Key limitations are inherent to retrospective EHR analyses: potential misclassification of exposures and outcomes, under-ascertainment of asymptomatic infections or tests performed outside healthcare settings, residual confounding, and inability to capture unrecorded health-seeking behaviour fully. The study evaluated first documented vaccination (predominantly BNT162b2) and may not be generalizable to other vaccine types, booster doses, or to different SARS‑CoV‑2 variants circulating after the study period. Finally, although absolute risks were quantified for myocarditis/pericarditis, less frequent outcomes yield wide confidence intervals and limit precision for subgroup analyses (e.g., by age or sex). The authors note an erratum to the original article; readers should consult the corrected publication for technical details.
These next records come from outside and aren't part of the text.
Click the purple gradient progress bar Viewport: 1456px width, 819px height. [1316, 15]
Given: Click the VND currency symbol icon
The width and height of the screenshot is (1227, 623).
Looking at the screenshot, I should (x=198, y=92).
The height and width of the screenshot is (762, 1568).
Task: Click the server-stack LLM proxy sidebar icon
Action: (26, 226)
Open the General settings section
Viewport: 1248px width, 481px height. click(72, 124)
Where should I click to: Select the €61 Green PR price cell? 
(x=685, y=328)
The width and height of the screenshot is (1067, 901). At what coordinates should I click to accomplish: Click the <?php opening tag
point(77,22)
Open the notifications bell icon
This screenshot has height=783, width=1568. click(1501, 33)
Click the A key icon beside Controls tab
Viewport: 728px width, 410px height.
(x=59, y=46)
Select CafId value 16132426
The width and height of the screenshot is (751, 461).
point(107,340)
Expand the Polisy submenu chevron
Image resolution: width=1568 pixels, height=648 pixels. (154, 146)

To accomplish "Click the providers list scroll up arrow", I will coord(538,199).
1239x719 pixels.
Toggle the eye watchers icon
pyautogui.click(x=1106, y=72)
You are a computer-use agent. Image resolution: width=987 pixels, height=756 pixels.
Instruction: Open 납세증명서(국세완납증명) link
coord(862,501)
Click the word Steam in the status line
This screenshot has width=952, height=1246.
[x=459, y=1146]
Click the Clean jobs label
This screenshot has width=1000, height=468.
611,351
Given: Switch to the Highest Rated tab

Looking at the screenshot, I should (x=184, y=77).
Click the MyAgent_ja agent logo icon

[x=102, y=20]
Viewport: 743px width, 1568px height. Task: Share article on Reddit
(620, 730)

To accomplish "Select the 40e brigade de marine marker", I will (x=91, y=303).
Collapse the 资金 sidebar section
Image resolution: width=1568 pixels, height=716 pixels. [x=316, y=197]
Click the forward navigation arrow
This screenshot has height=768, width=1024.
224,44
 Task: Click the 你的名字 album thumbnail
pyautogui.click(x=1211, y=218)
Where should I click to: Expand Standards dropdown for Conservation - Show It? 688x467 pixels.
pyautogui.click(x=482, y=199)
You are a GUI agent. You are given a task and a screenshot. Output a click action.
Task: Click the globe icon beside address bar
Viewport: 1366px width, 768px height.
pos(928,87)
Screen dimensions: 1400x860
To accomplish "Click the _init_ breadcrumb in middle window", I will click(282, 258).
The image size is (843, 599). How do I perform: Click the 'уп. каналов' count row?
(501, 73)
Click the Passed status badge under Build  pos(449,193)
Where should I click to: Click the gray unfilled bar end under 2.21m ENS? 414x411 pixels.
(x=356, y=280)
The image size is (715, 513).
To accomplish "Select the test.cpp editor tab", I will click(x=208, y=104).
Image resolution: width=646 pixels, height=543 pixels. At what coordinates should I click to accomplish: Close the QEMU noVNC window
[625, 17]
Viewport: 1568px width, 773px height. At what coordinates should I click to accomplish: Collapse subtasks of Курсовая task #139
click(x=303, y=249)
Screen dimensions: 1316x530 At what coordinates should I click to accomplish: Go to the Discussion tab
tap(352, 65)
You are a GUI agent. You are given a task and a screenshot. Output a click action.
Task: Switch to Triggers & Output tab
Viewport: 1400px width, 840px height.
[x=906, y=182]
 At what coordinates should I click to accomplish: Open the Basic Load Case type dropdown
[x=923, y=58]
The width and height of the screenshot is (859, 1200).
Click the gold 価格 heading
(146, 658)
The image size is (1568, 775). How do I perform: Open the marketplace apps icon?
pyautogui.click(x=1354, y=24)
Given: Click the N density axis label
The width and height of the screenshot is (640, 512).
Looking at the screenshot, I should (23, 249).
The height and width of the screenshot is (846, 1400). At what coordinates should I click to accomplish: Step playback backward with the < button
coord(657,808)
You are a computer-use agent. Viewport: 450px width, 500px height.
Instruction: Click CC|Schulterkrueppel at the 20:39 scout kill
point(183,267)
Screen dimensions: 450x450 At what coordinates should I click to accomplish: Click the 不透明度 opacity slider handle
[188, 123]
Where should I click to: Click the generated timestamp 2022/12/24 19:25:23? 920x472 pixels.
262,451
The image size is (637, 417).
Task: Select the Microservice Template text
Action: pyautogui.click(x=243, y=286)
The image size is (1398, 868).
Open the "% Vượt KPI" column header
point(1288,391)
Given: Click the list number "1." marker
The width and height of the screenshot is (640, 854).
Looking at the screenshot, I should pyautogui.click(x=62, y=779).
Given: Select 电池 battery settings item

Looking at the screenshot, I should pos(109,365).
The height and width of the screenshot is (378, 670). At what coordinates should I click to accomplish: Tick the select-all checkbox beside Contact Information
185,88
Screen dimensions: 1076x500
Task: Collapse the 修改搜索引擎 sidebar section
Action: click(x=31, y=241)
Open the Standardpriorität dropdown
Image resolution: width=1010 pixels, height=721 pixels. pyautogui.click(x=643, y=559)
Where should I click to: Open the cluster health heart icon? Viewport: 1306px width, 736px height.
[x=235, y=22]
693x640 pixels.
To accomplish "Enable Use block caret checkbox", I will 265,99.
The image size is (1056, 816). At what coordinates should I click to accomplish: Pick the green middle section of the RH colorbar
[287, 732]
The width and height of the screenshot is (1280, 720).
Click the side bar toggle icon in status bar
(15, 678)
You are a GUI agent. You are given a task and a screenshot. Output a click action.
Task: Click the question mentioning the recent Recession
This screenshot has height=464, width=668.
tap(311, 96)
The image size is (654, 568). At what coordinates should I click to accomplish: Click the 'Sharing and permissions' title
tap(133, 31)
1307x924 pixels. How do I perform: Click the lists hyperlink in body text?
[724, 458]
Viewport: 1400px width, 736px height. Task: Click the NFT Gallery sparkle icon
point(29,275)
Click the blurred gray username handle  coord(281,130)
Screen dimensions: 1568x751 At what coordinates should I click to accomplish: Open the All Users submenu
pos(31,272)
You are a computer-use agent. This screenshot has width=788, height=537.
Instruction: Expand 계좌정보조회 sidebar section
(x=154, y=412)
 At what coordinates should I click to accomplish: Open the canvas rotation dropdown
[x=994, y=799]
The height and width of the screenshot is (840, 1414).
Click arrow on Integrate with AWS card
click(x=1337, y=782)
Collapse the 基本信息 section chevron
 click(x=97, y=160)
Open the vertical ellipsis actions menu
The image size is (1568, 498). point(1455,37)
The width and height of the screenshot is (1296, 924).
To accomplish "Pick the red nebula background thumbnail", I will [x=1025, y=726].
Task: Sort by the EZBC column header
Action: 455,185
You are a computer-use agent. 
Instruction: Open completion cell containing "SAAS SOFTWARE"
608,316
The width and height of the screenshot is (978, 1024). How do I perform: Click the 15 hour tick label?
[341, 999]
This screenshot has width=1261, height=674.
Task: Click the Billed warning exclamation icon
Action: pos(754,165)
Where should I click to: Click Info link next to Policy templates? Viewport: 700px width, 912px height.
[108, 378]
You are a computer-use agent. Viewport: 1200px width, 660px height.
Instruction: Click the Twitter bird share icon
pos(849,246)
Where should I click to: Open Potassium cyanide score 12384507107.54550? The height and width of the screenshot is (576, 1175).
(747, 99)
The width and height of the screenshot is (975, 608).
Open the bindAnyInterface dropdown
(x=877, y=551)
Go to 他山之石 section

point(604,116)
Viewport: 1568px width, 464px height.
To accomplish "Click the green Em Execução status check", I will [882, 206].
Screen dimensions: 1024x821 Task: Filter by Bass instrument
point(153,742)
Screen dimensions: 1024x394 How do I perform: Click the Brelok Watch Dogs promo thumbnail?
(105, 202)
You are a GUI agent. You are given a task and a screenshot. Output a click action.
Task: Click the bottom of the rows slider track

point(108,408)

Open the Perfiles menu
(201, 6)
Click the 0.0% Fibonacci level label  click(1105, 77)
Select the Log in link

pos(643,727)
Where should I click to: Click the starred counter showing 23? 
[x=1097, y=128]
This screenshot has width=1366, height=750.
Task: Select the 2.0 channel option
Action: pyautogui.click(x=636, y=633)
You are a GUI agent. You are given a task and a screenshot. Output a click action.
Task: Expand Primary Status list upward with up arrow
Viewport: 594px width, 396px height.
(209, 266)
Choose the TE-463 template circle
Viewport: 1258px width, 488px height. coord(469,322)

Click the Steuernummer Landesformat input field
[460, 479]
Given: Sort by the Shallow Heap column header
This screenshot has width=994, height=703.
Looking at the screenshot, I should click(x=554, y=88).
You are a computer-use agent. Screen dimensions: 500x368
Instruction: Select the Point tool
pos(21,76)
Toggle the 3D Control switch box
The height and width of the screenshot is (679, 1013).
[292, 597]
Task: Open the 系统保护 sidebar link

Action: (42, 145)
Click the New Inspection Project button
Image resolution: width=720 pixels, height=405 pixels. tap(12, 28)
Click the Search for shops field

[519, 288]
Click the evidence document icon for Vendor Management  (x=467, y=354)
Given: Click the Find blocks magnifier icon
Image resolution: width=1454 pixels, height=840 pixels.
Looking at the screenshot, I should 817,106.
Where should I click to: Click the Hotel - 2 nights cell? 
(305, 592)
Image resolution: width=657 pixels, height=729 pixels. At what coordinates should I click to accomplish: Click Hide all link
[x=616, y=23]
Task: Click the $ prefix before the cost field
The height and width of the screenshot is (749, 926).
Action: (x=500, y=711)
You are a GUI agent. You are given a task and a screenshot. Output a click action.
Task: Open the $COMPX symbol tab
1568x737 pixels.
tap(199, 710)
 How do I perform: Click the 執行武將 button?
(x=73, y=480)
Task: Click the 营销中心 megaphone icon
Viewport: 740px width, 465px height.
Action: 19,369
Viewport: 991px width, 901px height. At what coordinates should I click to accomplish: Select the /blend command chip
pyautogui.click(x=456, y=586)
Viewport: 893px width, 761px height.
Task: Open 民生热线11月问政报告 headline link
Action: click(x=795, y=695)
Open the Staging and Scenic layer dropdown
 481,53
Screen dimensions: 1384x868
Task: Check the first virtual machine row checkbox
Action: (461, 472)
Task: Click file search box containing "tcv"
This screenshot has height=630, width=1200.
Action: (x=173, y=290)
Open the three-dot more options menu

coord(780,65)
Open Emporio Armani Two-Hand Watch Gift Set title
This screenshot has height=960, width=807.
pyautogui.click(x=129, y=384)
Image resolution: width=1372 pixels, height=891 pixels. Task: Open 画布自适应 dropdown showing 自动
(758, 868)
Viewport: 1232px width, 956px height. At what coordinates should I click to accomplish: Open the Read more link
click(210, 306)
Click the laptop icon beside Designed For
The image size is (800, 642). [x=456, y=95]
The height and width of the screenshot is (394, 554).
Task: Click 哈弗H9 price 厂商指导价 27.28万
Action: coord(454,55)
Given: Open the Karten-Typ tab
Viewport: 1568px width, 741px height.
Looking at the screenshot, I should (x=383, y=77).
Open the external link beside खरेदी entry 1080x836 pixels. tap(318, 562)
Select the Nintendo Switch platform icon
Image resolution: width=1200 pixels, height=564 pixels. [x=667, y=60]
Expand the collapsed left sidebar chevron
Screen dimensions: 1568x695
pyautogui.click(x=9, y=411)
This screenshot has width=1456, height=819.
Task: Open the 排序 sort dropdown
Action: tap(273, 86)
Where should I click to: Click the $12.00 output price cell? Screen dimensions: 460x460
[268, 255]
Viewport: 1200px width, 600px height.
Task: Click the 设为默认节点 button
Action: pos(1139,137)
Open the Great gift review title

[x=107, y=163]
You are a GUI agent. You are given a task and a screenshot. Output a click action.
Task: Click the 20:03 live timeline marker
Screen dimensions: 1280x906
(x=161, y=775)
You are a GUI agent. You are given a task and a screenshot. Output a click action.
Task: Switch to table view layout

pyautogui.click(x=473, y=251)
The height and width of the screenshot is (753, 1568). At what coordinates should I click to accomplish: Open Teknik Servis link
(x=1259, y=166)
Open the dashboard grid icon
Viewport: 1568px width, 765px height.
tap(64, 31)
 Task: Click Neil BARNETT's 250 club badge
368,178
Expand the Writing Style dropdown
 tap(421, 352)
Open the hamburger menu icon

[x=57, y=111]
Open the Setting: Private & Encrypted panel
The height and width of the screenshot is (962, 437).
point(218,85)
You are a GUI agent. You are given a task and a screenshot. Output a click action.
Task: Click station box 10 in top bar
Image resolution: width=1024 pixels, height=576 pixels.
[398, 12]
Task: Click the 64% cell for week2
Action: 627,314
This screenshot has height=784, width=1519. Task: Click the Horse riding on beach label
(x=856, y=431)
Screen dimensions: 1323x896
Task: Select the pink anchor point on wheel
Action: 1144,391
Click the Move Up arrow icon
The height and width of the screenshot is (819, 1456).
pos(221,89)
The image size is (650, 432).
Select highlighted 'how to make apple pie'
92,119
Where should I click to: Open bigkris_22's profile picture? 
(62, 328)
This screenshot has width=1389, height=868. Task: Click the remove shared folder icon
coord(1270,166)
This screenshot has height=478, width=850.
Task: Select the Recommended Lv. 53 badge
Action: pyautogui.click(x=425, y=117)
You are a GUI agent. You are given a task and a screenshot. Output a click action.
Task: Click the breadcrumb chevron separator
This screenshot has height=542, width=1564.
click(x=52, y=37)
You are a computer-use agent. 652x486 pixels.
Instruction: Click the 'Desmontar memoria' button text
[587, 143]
Expert commentary and guideline context

National immunization advisory groups, including the UK Joint Committee on Vaccination and Immunisation (JCVI) and public-health bodies such as the US Centers for Disease Control and Prevention (CDC), have balanced these kinds of risks in recommending vaccination for eligible children and adolescents—particularly where benefits in reducing infection, severe disease, and complications (including MIS‑C) outweigh rare vaccine-associated adverse events. The present findings align with multiple prior reports that infection-associated myocarditis and other complications can exceed vaccine-associated risks when considered on a population scale.

Practice and policy takeaways

  • When counseling parents or adolescents, emphasize absolute event rates: myocarditis/pericarditis and thrombotic events remain rare, but risk after infection is larger than after vaccination.
  • Vaccination strategies that reduce infection incidence will likely reduce the population burden of post-infectious vascular and inflammatory complications in CYP.
  • Ongoing surveillance is essential: changes in circulating variants, vaccine formulations, age groups, and booster policies require updated safety-effectiveness assessments.

Conclusion

This large, population-based EHR study from England shows that first SARS‑CoV‑2 diagnosis in children and adolescents is associated with higher short-term and some persistent long-term risks of rare vascular and inflammatory diseases than those observed after first-dose BNT162b2 vaccination. Although myocarditis/pericarditis risk increases modestly in the month after vaccination, the absolute excess risk is substantially lower than the risk after infection. These data strengthen the evidence base supporting vaccination of eligible CYP as a public-health strategy to mitigate the greater and more persistent complications associated with SARS‑CoV‑2 infection.

Funding and clinicaltrials.gov

Funding: Wellcome Trust, British Heart Foundation Data Science Centre, and Health Data Research UK (as reported by the authors).

ClinicalTrials.gov: Not applicable (retrospective observational cohort study using routine health data; no trial registration number reported).

Selected references

1. Sampri A, Shi W, Bolton T, et al.; CVD‑COVID‑UK/COVID‑IMPACT Consortium. Vascular and inflammatory diseases after COVID‑19 infection and vaccination in children and young people in England: a retrospective, population‑based cohort study using linked electronic health records. Lancet Child Adolesc Health. 2025;9(12):837–847. doi:10.1016/S2352-4642(25)00247-0. Erratum in: Lancet Child Adolesc Health. 2025 Nov 6:S2352-4642(25)00335-9.

2. Feldstein LR, Rose EB, Horwitz SM, et al. Multisystem Inflammatory Syndrome in U.S. Children and Adolescents. N Engl J Med. 2020;383(4):334–346. doi:10.1056/NEJMoa2021680.

3. Centers for Disease Control and Prevention. Myocarditis and Pericarditis Following mRNA COVID‑19 Vaccination. CDC website. Updated information and guidance available at: https://www.cdc.gov/vaccines/covid-19/clinical-considerations/myocarditis.html (accessed 2025).

4. UK Health Security Agency / Joint Committee on Vaccination and Immunisation (JCVI). COVID‑19 vaccination guidance for children and young people. Official guidance and statements available at: https://www.gov.uk/government/collections/jcvi-advice-on-covid-19-vaccination (accessed 2025).

Readers seeking more granular subgroup analyses, age- and sex-specific estimates, or the erratum details should consult the primary Lancet publication and supplementary materials linked therein.